NEW WINDSOR – The New Windsor-based Maj. Gen. Irene Trowell-Harris Chapter of the Tuskegee Airmen awarded $14,000 in tuition-assistance grants at its 22nd Annual Dinner-Dance last week at a gala at Anthony’s Pier 9 complete with music, dance and the renewals of old friendships.
Over the past 22 years, the local Tuskegee Airmen chapter, one of 55 throughout the country has disbursed more than $230,000 in scholarships to academically excellent high schoolers from the Hudson Valley region. Having fundraised a $275,000 and growing endowment fund to support these awards, the scholarships are now assured of being continued in perpetuity. At the most recent dinner, 12 scholarships were assigned, ten of them for $1,000 plus two special $2,000 awards.
One of the chapter’s missions is to support the continuation of the legacy of the original World War II Tuskegee Airmen, who were the first and only African American pilots and ground personnel to see combat during that era of severely segregated U. S. armed forces.
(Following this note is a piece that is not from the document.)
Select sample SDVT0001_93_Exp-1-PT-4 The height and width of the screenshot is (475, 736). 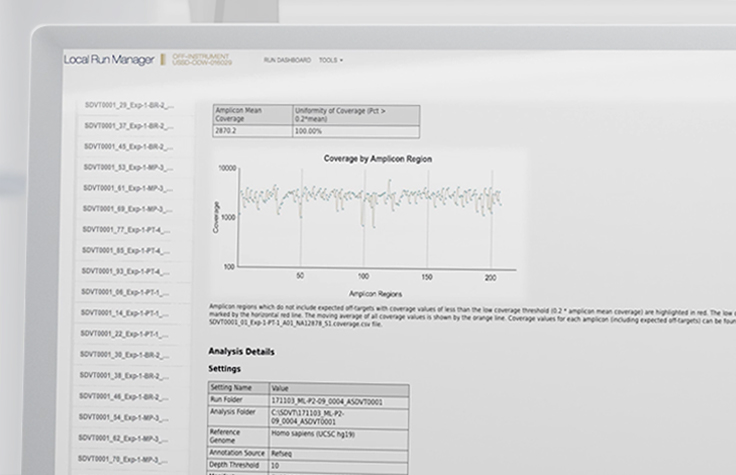(128, 271)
The chapter members do this by presenting history talks at a wide variety of area schools, churches, libraries, youth groups, and other gathering places.
The chapter’s major efforts, however, go into its youth-mentoring and aviation-education programs intended to make the world aware of the original Airmens’ contributions to both the war and the Civil Rights movement of the 1960s: the word will be carried to future generations by today’s young people.
The Trowell-Harris Chapter offers the Lee A. Archer Red Tail Youth Flying Program with a three-hour aviation class every Monday at Stewart Airport, plus a Saturday-morning program of three classes at the Newburgh Armory Unity Center, and a five-day summer aviation camp every July.
The Tuition-Assistance gala also saw the granting of the chapter’s annual community service award to Heather Howley, owner, CEO and chief pilot of Independent Helicopters, a charter and flight-training operation based at New York Stewart Airport, with a subsidiary enterprise in Saratoga Springs. Howley has nurtured the business from a single helicopter to a fleet of six, with a seventh aircraft, a turbine-powered Bell 206, soon to join the fleet.
The Trowell-Harris Chapter’s dinner was sponsored by Atlantic Aviation, Spencer’s Financial, Redbird Simulators, American Express, United Air Lines and JetBlue Airways.